16,000 nodes at WhatsApp - how?

When WhatsApp says 16,000 nodes, I struggle to understand the networking side of things?

How many clusters? How many nodes per cluster? What is the network topology?

I never run an application with more than a few nodes together, and I would love to learn how to embrace Erlang to this scale.

How do you do that?


Two videos related to how they did it :slight_smile:


I am sorry for the delay, I had watched the videos multiple times, and I keep getting confused and so many questions that I don’t know how to answer.

I am sorry if I ask things that you may understand how to answer from the video, I am trying to clarify my thoughts out loud to make sure I am not making a mistake.

From this picture, https://youtu.be/LJx6mUEFAqQ?t=201

I am assuming; they call frontend the exposed servers.
I am assuming; each box is an Erlang VM.
I am assuming each group of boxes is a cluster of the same OTP application.

Where I get confused is the connection between the Nodes and clusters.

How are they connecting their Nodes?
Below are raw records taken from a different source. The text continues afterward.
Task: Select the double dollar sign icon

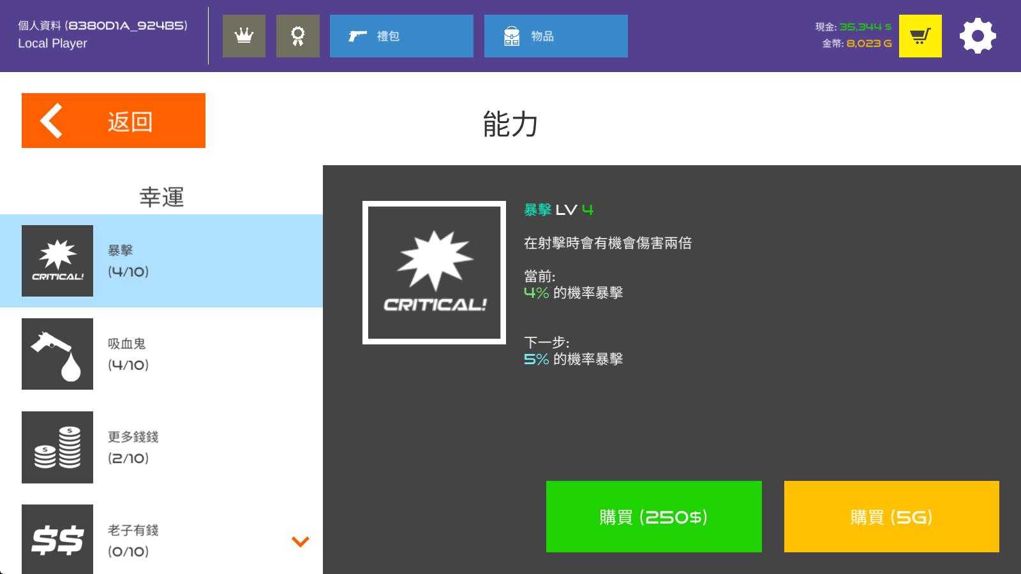Action: [57, 539]
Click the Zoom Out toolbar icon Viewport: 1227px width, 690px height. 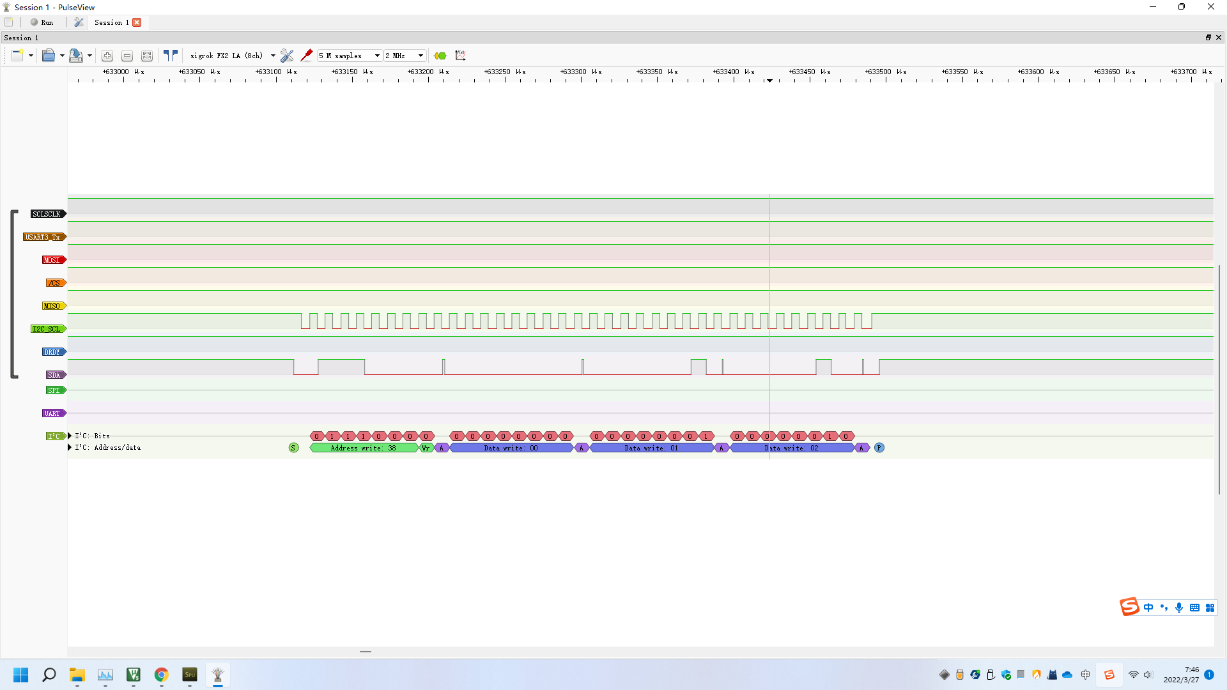(127, 56)
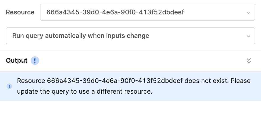Viewport: 261px width, 127px height.
Task: Open the Resource dropdown chevron arrow
Action: 248,13
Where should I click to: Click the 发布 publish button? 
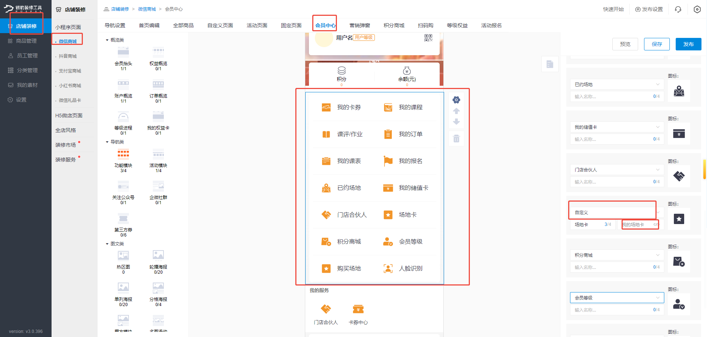[x=688, y=44]
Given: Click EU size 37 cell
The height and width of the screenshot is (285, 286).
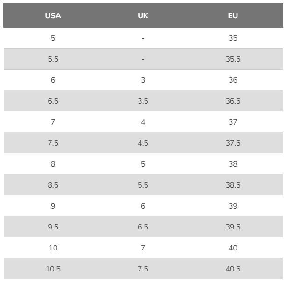Looking at the screenshot, I should point(233,122).
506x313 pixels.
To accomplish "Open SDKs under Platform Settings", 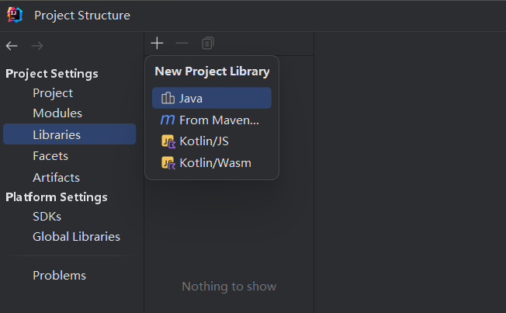I will (x=47, y=216).
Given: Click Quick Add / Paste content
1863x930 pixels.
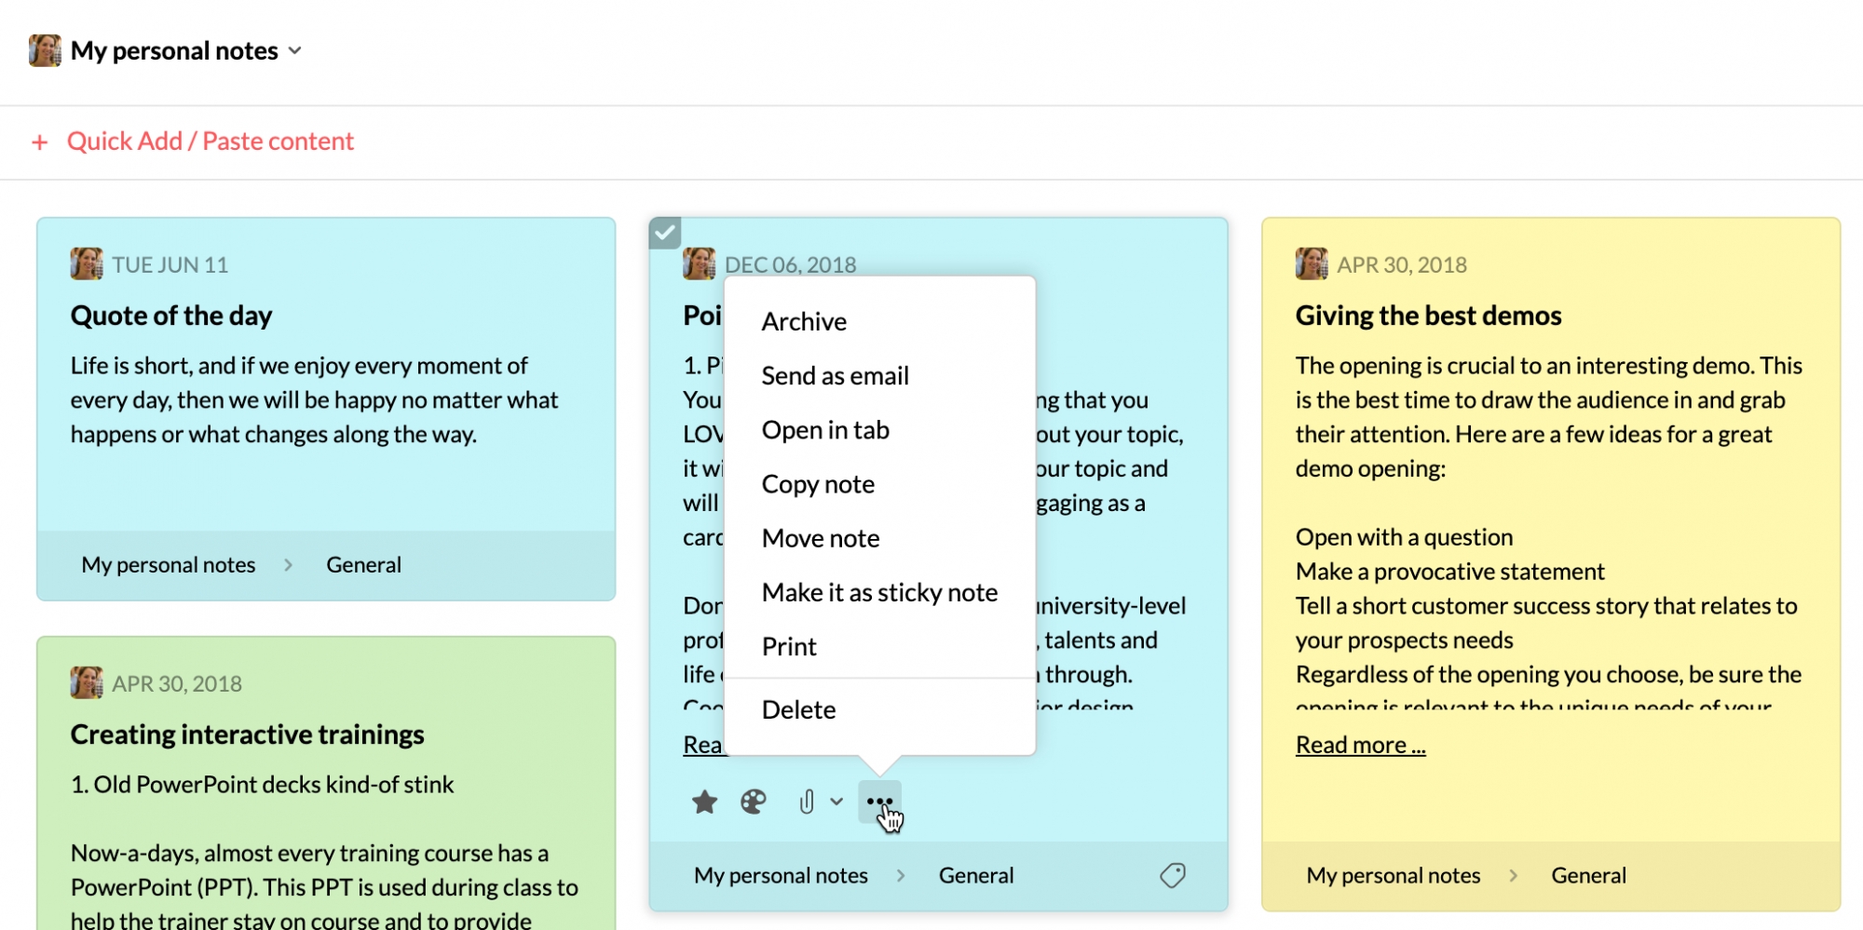Looking at the screenshot, I should pyautogui.click(x=211, y=142).
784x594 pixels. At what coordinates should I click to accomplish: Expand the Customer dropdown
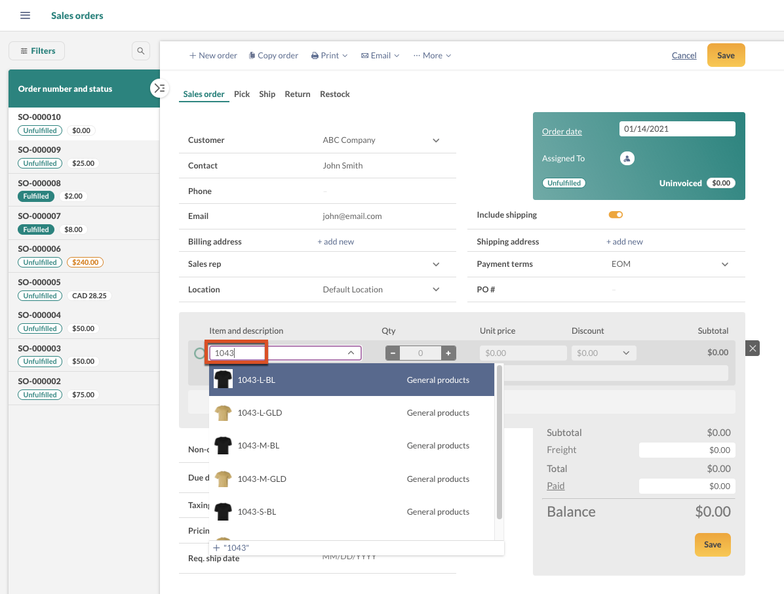(436, 140)
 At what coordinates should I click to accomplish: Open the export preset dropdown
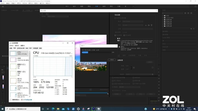[133, 25]
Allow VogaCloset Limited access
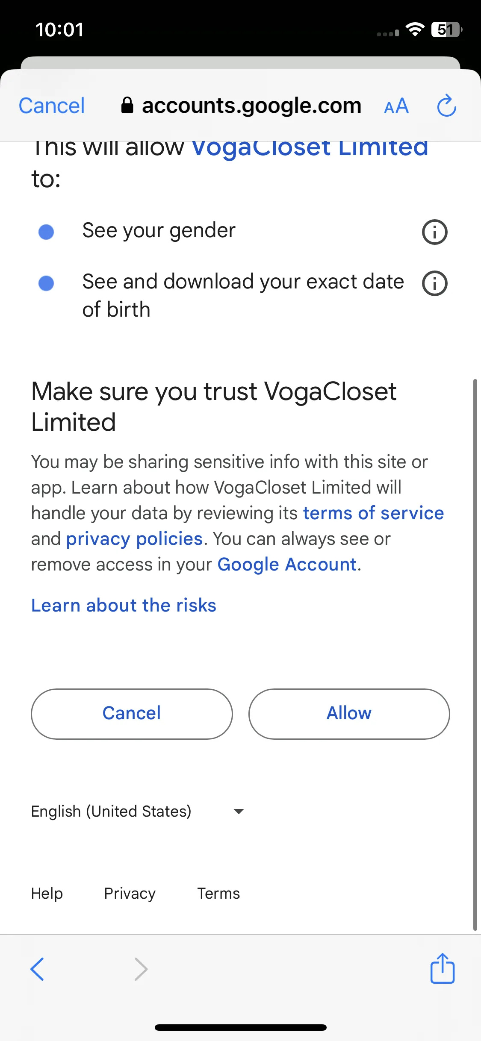Screen dimensions: 481x1041 tap(349, 714)
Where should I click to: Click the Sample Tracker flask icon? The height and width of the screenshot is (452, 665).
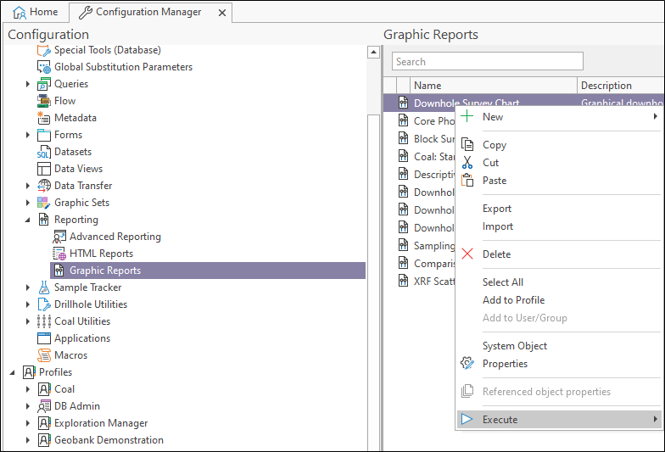coord(44,287)
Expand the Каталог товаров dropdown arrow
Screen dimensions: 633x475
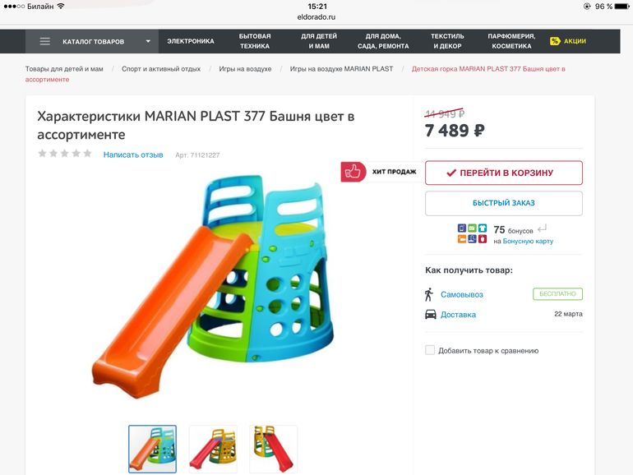pos(148,41)
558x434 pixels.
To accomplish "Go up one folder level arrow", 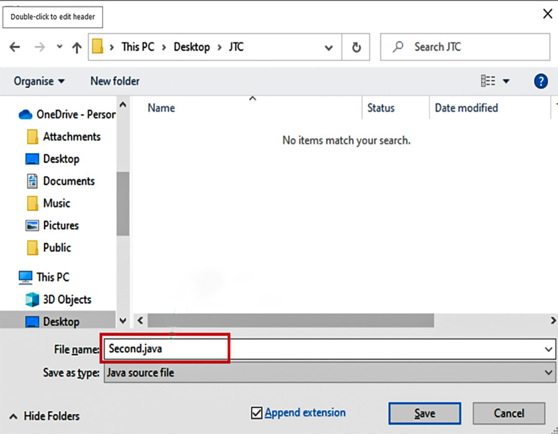I will [76, 47].
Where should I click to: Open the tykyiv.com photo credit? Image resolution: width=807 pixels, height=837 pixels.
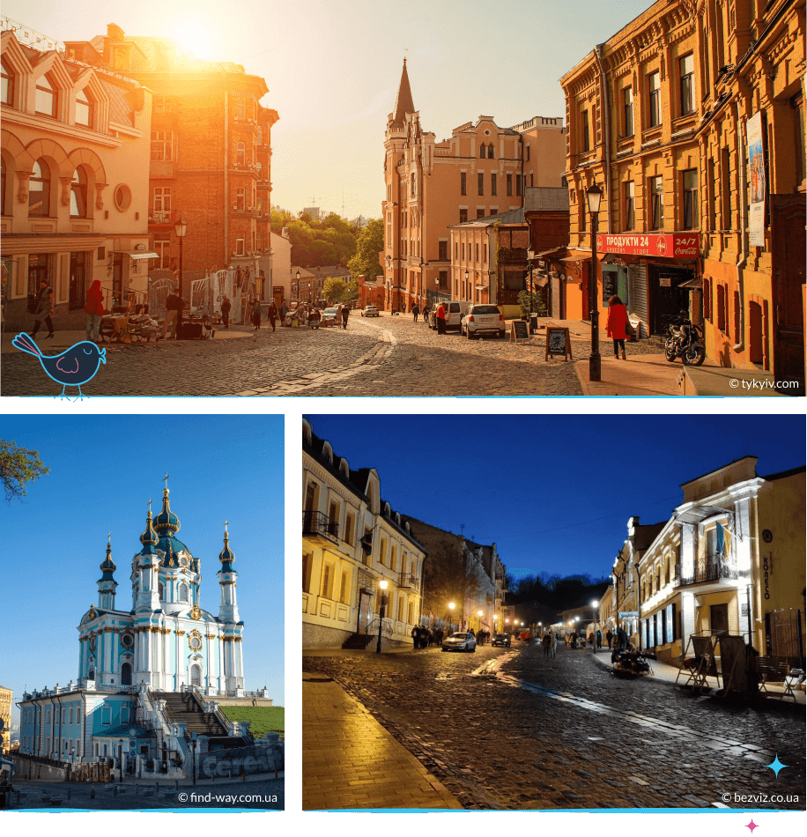[x=763, y=383]
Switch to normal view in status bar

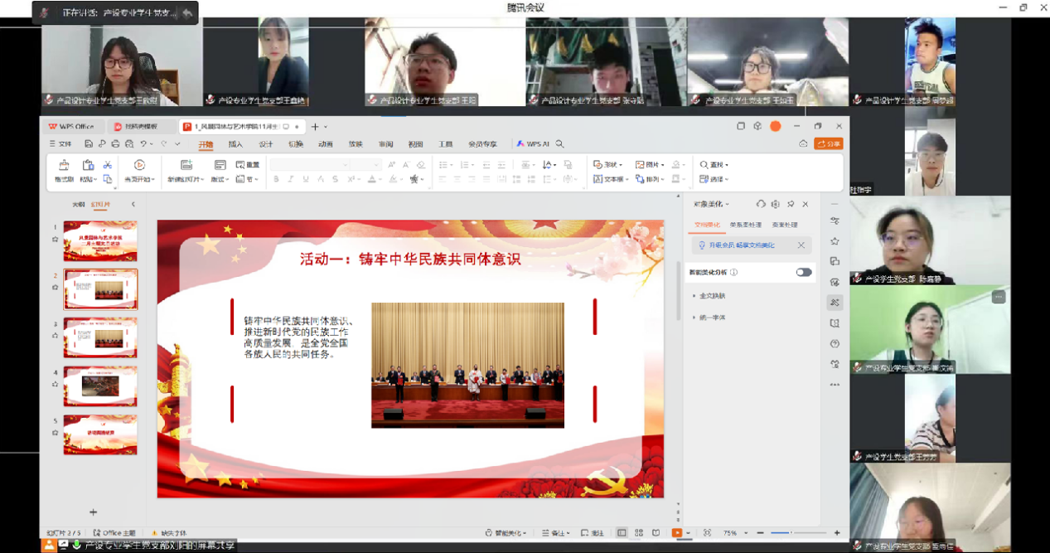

Are they maybe using something like LibCluster or Peerage?

How are they connecting the clusters?

What do the arrows represent?

Do they represent connections at the VM level? Are they doing RPC calls using Erlang distribution?

If so, do they connect each Node from a cluster to each node from the other cluster?

These are the hardest question that I am not sure how to answer when it comes to connecting clusters to clusters.

I am sorry for the confusion and ignorance, I am getting overwhelmed understanding these Erlang concepts at a significant scale.

Most likely in a non-Erlang ecosystem,

These are a bunch of servers with proxies and low balancers, self-discovery systems, with a lot of networking tools doing the magic for me.

Where I do a call to whatever aliased service name, and I don’t know where that is nor how it is connected.

But I have a hard time understand how to leverage the Erlang platform fully.

Today, a single cluster using https://github.com/mrluc/peerage is as far as I got when it comes to multiple servers. I never had to connect two clusters before (too powerful for me to even try).

And questions of where do I put the low balancers if I am connecting cluster-to-cluster, throw me off. I don’t know enough.


Cluster to clusters, I used VPN connections in the past for it. Just remember its all the same access time obstacles when dealing with SIP and on a non-contiguous connected internet.